Input material >>
===
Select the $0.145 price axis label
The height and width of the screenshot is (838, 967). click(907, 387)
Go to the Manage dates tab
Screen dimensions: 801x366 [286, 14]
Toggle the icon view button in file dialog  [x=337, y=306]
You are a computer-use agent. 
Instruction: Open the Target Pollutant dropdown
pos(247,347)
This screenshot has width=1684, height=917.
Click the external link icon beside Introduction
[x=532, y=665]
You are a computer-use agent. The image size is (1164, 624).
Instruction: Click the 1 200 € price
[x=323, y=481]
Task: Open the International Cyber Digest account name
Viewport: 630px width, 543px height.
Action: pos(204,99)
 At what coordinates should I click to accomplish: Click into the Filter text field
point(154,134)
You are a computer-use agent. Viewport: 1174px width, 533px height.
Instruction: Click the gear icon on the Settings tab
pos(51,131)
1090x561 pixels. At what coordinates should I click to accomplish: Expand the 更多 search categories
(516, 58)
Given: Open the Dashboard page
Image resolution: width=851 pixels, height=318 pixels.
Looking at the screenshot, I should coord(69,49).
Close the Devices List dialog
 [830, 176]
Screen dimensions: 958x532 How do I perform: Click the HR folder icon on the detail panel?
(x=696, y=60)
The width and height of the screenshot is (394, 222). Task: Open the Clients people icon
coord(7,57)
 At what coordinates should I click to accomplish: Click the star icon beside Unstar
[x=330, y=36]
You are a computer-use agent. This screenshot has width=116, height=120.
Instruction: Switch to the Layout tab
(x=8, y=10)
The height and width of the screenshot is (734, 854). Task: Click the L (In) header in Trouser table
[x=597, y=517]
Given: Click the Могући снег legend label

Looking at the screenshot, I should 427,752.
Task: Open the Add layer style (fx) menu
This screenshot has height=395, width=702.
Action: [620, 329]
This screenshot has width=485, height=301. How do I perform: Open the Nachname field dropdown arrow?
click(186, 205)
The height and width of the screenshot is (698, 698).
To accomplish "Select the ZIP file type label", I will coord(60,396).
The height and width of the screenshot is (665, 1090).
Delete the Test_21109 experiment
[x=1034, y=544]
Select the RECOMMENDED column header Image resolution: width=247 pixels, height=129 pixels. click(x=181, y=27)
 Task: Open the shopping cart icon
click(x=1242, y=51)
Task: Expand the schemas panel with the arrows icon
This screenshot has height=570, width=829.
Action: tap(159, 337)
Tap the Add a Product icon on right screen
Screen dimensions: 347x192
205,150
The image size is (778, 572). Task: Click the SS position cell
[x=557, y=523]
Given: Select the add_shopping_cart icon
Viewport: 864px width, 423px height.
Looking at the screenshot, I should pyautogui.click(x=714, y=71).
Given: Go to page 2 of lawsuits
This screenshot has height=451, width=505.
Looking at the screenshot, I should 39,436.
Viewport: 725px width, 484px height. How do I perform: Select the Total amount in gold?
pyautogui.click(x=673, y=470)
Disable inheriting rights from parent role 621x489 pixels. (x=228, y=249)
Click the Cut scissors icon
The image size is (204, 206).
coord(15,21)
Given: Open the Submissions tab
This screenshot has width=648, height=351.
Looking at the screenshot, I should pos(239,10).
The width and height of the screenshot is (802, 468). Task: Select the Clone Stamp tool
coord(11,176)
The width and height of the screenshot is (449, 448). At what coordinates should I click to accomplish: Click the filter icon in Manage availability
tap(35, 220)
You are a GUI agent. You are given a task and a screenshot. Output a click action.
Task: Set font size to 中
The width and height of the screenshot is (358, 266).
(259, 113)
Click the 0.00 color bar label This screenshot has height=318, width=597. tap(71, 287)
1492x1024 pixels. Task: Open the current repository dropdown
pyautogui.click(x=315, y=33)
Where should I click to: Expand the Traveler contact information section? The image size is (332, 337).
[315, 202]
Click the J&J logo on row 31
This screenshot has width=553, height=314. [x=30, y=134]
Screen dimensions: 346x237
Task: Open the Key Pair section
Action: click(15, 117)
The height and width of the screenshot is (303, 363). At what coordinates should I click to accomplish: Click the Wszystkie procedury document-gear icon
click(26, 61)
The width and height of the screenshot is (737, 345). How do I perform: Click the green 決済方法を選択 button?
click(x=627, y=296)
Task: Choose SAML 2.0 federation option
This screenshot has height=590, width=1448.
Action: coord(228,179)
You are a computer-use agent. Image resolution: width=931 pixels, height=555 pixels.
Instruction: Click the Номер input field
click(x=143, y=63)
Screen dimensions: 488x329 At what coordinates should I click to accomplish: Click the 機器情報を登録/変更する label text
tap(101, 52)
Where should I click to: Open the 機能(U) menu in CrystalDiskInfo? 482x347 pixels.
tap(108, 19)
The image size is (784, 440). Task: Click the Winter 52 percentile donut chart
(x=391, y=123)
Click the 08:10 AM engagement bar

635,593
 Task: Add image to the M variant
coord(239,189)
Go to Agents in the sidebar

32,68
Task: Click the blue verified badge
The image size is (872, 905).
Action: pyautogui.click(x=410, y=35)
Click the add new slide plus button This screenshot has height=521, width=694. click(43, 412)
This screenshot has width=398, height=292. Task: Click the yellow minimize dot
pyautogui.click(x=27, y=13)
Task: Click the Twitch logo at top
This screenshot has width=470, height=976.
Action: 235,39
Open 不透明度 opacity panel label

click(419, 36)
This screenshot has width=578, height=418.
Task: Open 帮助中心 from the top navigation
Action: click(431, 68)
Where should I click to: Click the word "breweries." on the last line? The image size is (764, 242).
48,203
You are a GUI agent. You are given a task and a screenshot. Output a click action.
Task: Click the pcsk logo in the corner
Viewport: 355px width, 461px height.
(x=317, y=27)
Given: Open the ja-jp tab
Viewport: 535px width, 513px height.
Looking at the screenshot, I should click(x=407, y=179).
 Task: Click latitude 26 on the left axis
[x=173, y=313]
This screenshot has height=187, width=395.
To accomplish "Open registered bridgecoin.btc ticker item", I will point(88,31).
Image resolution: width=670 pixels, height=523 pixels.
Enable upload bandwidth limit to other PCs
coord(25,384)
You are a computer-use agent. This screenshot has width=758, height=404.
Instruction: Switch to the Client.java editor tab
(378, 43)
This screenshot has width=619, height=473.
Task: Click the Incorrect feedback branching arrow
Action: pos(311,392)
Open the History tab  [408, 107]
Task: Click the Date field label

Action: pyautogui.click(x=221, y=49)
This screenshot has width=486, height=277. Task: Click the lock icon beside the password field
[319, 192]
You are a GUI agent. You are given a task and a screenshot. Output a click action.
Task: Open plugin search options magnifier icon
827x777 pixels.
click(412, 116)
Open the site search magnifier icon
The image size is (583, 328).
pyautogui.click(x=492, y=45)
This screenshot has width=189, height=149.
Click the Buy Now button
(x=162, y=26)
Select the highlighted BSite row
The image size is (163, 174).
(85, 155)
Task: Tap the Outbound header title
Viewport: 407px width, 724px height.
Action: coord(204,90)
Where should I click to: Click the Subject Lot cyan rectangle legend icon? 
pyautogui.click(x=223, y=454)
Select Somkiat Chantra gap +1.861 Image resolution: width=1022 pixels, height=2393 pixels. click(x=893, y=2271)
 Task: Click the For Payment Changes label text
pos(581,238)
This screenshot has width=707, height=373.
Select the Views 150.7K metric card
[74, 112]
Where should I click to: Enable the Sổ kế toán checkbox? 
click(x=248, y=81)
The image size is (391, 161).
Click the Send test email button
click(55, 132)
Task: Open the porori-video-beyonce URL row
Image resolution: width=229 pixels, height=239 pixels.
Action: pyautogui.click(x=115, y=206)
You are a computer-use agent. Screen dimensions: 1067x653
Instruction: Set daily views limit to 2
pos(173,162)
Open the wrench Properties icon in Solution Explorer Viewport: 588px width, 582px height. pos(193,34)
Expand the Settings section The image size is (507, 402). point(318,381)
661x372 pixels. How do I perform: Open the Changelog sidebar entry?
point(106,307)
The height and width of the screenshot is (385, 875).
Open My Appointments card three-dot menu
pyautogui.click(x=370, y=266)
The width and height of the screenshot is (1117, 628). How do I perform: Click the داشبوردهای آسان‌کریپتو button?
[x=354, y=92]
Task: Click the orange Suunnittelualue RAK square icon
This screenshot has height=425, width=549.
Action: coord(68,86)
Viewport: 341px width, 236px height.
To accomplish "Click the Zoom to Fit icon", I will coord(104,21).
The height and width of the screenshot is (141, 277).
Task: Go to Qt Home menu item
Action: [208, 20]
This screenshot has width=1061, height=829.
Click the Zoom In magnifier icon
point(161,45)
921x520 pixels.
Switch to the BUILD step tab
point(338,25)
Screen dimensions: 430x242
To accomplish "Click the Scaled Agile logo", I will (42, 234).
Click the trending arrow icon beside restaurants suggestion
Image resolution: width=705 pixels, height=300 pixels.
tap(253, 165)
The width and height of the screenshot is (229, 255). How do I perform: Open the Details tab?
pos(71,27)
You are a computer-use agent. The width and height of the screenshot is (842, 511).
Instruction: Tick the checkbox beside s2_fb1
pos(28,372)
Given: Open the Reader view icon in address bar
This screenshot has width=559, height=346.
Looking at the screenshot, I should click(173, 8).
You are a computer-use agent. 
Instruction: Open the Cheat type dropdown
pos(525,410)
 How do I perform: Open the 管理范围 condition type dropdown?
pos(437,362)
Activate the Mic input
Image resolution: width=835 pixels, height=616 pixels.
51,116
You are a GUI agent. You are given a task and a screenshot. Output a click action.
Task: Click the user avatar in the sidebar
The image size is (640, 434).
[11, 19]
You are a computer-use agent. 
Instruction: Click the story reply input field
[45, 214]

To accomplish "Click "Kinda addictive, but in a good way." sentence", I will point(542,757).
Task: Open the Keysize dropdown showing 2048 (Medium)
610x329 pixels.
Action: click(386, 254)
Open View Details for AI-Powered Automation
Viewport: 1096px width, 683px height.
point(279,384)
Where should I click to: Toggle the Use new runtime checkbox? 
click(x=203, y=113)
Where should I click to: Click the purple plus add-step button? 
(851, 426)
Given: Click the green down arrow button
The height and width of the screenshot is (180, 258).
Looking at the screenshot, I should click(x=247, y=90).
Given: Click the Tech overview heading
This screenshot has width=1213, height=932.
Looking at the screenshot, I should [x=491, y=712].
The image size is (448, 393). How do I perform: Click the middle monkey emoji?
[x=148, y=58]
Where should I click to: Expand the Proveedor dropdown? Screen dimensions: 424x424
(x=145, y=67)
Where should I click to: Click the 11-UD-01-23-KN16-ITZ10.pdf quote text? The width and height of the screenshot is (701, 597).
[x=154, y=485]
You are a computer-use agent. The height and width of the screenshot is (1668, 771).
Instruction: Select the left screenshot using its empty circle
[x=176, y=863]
===
What you will do >> What you return must be the lines above that run from the line with "Task: Click the For" to the line with "Screen dimensions: 430x242", inclusive, each copied exactly.

Answer box >>
 Task: Click the For Payment Changes label text
pos(581,238)
This screenshot has width=707, height=373.
Select the Views 150.7K metric card
[74, 112]
Where should I click to: Enable the Sổ kế toán checkbox? 
click(x=248, y=81)
The image size is (391, 161).
Click the Send test email button
click(55, 132)
Task: Open the porori-video-beyonce URL row
Image resolution: width=229 pixels, height=239 pixels.
Action: pyautogui.click(x=115, y=206)
You are a computer-use agent. Screen dimensions: 1067x653
Instruction: Set daily views limit to 2
pos(173,162)
Open the wrench Properties icon in Solution Explorer Viewport: 588px width, 582px height. pos(193,34)
Expand the Settings section The image size is (507, 402). point(318,381)
661x372 pixels. How do I perform: Open the Changelog sidebar entry?
point(106,307)
The height and width of the screenshot is (385, 875).
Open My Appointments card three-dot menu
pyautogui.click(x=370, y=266)
The width and height of the screenshot is (1117, 628). How do I perform: Click the داشبوردهای آسان‌کریپتو button?
[x=354, y=92]
Task: Click the orange Suunnittelualue RAK square icon
This screenshot has height=425, width=549.
Action: coord(68,86)
Viewport: 341px width, 236px height.
To accomplish "Click the Zoom to Fit icon", I will coord(104,21).
The height and width of the screenshot is (141, 277).
Task: Go to Qt Home menu item
Action: [208, 20]
This screenshot has width=1061, height=829.
Click the Zoom In magnifier icon
point(161,45)
921x520 pixels.
Switch to the BUILD step tab
point(338,25)
Screen dimensions: 430x242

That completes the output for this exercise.